Ketiga, sambung dia, jangan malas. Jika ingin sukses di bidang apa saja, prinsipnya jangan malas. Tidak ada pejabat, pemimpin, atau pengusaha yang mau mempekerjakan dan berteman dengan orang yang malas.
Ia memaparkan, saat ini patut berbangga karena dua putra daerahnya telah ditetapkan sebagai Pahlawan Nasional. Pertama, Muhammad Yasin, seorang tokoh nasional yang lahir dan berdarah Buton, namun berkiprah di Surabaya, Jawa Timur, dan menjadi tokoh pendiri Brigade Mobil (Brimob), sebuah kesatuan elite di jajaran Kepolisian.
“Kemudian Pahlawan Nasional kedua yakni Oputa Yii Koo atau Sultan Himayatuddin Muhammad Saidi, Sultan Buton ke 20, yang berjuang melawan penjajah Belanda,” ulasnya.
Ali Mazi kembali mengingatkan agar seluruh warga Sultra di perantauan membangun budaya kerja.
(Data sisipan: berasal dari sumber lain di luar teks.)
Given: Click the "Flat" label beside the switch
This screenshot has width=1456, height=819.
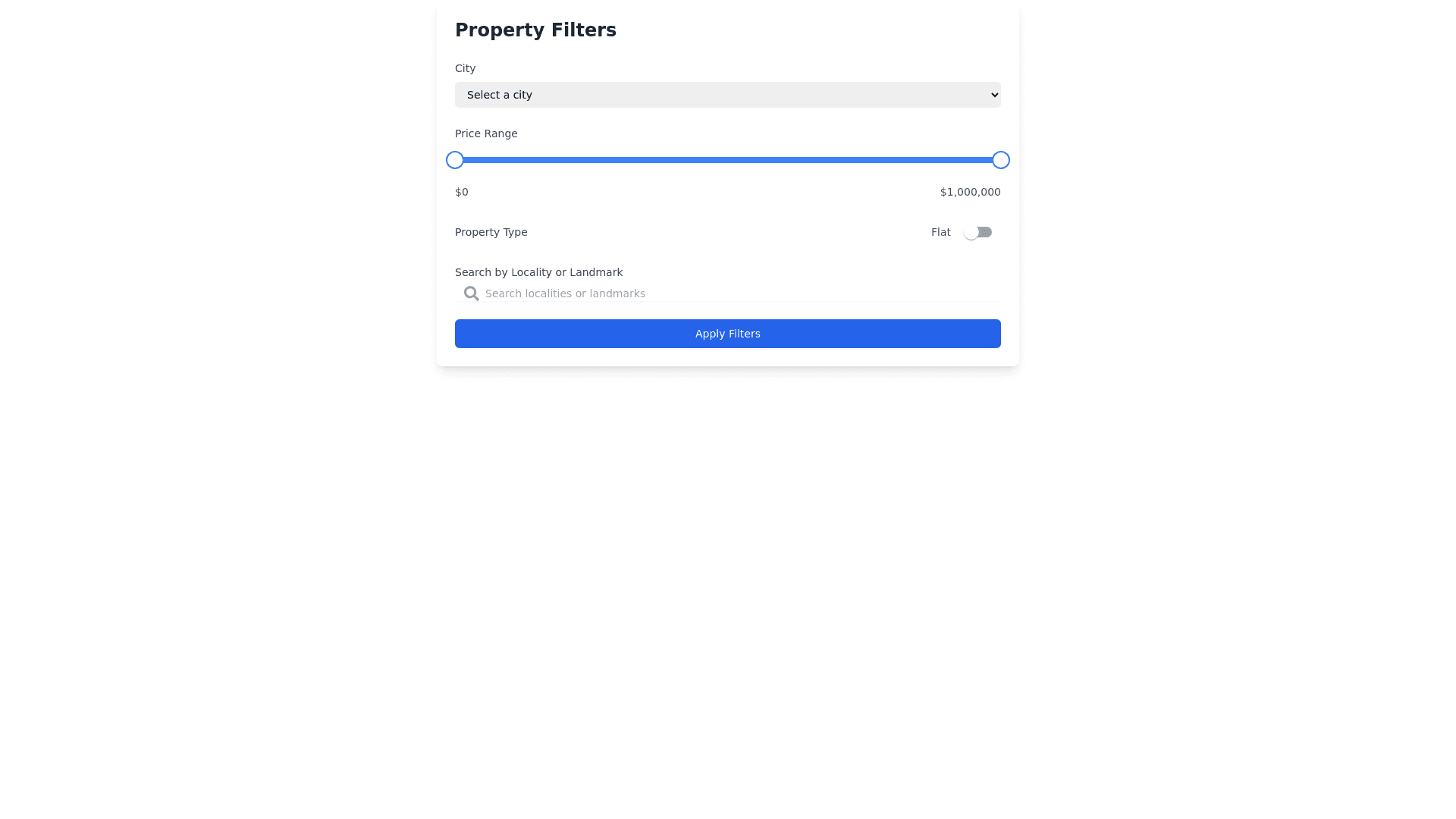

Sesama kita tidak boleh saling iri dan dengki, namun harus saling mendukung.
“Saya juga sangat mendukung gagasan KKST Maluku Utara yang hendak menggelar Tarian Malulo dengan memecahkan rekor Muri. Itu merupakan salah satu cara untuk memperkenalkan budaya Sultra,” pungkas Ketua DPW Partai NasDem Sultra itu.